What is an early warning system? An early warning system, or EWS, is a system designed to identify officers who may be at risk of using excessive force or otherwise acting improperly with members of the public. Such systems look at factors such as the quantity of complaints an officer has received, the number of times an officer has used force, or the number of times an officer has engaged in a high-speed vehicle pursuit. If an officer is identified by the system, the agency may review the officer’s performance and, if appropriate, may provide additional training or other support to the officer. Some prefer to call these systems early intervention systems, or EIS, to emphasize the importance of taking action to change an officer’s behavior once the officer has been identified by the system. These systems are normally non-disciplinary, meaning that agencies do not impose any formal sanctions on an officer as a result of the officer being flagged by the system. Of course, some officers view being identified by an early warning system as a likely impediment to promotion.

How long have they been around? The first early intervention systems were developed in the 1970s, when research began to support the idea that a relatively small number of officers are responsible for a disproportionate share of citizen complaints and uses of excessive force. Some agencies began to attempt to identify those officers, each creating its own system for doing so. In 1981, the U.S. Commission on Civil Rights issued a report called Who Is Guarding the Guardians? A Report on Police Practices, which suggested that early warning systems could help identify “violence-prone officers.” Id. at 81. The Commission appears to have based its finding on promising early experiences in a handful of large departments, including Oakland, New York City, and Kansas City.

How widespread are they? Most large departments today have some sort of early intervention system, whether built internally or purchased off-the-shelf from one of the several software vendors that operate in this space. A recent survey revealed that “in 2016, 69.3% of the . . . police departments in the U.S. with 100 or more officers had an EIS, and 80.5% of the . . . agencies with 500 or more officers had such a system in place.” Council on Criminal Justice, Policy Assessment: Early Intervention Systems (May 2021). CALEA accreditation requires the implementation of an EIS. As discussed further below, smaller agencies may be less likely to have such systems, and the systems that they do have may be less sophisticated.

How do they work? What factors do they consider? In their simplest form, early intervention systems track certain events, like uses of force, discharges of a firearm, lawsuits against an officer, or complaints. Agencies vary in the types of events they track, and a recent primer by the Police Foundation identified seventeen different types of events that may be part of a system, including an officer’s failure to appear in court, excessive use of sick leave, and the frequency of warrantless searches and seizures. Karen L. Amendola & Robert C. Davis, Best Practices in Early Intervention System Implementation and Use in Law Enforcement Agencies, National Police Foundation (Nov. 2018). If an officer has more than a specified number of incidents over a defined period of time – for example, more than two complaints over a two-year period – the officer is flagged for review. The review may show no problem. An officer may have three complaints that all arose from a single incident in which the department determined that the officer acted correctly. Or the review may show that the officer could benefit from additional training or other support, which the department would then provide.

#### Exercise material:
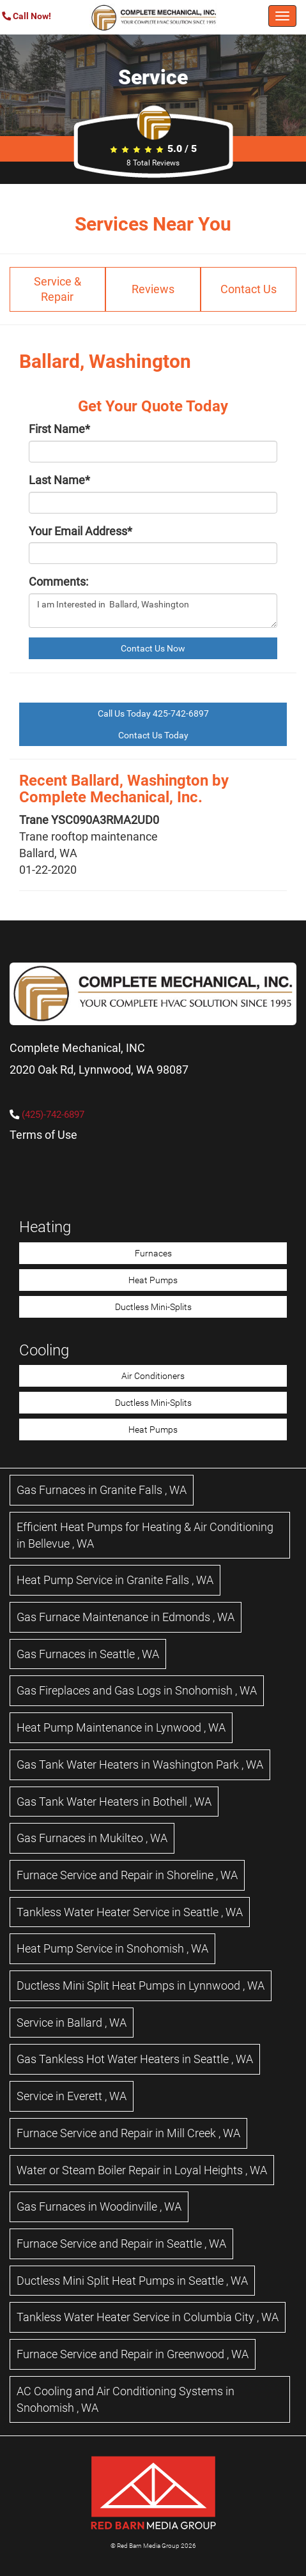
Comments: (58, 581)
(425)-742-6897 (53, 1114)
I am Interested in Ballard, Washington (153, 610)
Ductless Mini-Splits (153, 1307)
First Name (59, 429)
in (102, 1490)
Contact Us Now (153, 648)
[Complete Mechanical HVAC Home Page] (153, 17)
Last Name (59, 480)
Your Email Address (80, 531)
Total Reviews (153, 162)
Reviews (153, 289)
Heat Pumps (153, 1280)
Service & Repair (57, 289)
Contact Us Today (153, 735)
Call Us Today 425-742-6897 (153, 713)
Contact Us (248, 289)
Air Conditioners (153, 1376)
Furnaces (153, 1253)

#### To do:
• 1. Rewrite the rows starting at the one containing "Heat Pumps (153, 1280)" and ending at the last row, with "Furnaces" changed to "Boilers" and nothing else altered.
• 2. Continue the passage on police early warning systems from its last sentence.

#### Outputs in order:
• 1.
Heat Pumps (153, 1280)
Service & Repair (57, 289)
Contact Us Today (153, 735)
Call Us Today 425-742-6897 (153, 713)
Contact Us (248, 289)
Air Conditioners (153, 1376)
Boilers (153, 1253)

• 2.
Some agencies have moved away from simple event-threshold early intervention systems and towards systems based on “predictive analytics” or “machine learning.” As I understand the latter type of system, the system does not look at a defined set of events using fixed thresholds. Rather, it constantly analyzes which officers have been involved in adverse events and looks at those officers’ backgrounds to identify commonalities. Based on the system’s ever-evolving understanding, it flags officers who appear to be at an elevated risk of being involved in future adverse events. Ideally, such a system would adjust for an officer’s duty assignment, which may impact the likelihood of certain events taking place. There is some evidence that these sophisticated systems may be more accurate. See Jennifer Helsby et al., Early Intervention Systems: Predicting Adverse Interactions Between Police and the Public, 29 Criminal Justice Policy Review 190, 190-209 (2017) (claiming that the authors “have developed a data-driven EIS that uses a diverse set of data sources from the Charlotte-Mecklenburg Police Department and machine learning techniques to more accurately predict the officers who will have an adverse event. Our approach is able to significantly improve accuracy compared with their existing EIS: Preliminary results indicate a 20% reduction in false positives and a 75% increase in true positives.”).

Are they effective? There is limited research on this question, and the results are somewhat mixed. A recent review of the social science literature concluded that “empirical studies have generally shown positive results,” in terms of “a reduction of complaints, uses of force or both,” while a smaller number of studies “have shown mixed results or no effect on officer behavior or performance,” or even “a decline in officer productivity,” perhaps as officers pull back from enforcement activity in an effort to avoid interactions that could lead to being flagged by the system. In short, “more research is needed.” Christi L. Gullion & William R. King, Early Intervention Systems for Police: A State-of-the-Art Review, 43 Policing 643, 643-58 (2020). A 2021 research summary from the University of Chicago likewise characterized the literature on the effectiveness of these systems as “extremely limited.” Zoe Russek & Dylan Fitzpatrick, Early Intervention Systems, University of Chicago Urban Labs/Crime Lab (2021). North Carolina’s new mandate may provide a natural before-and-after experiment for social scientists to analyze.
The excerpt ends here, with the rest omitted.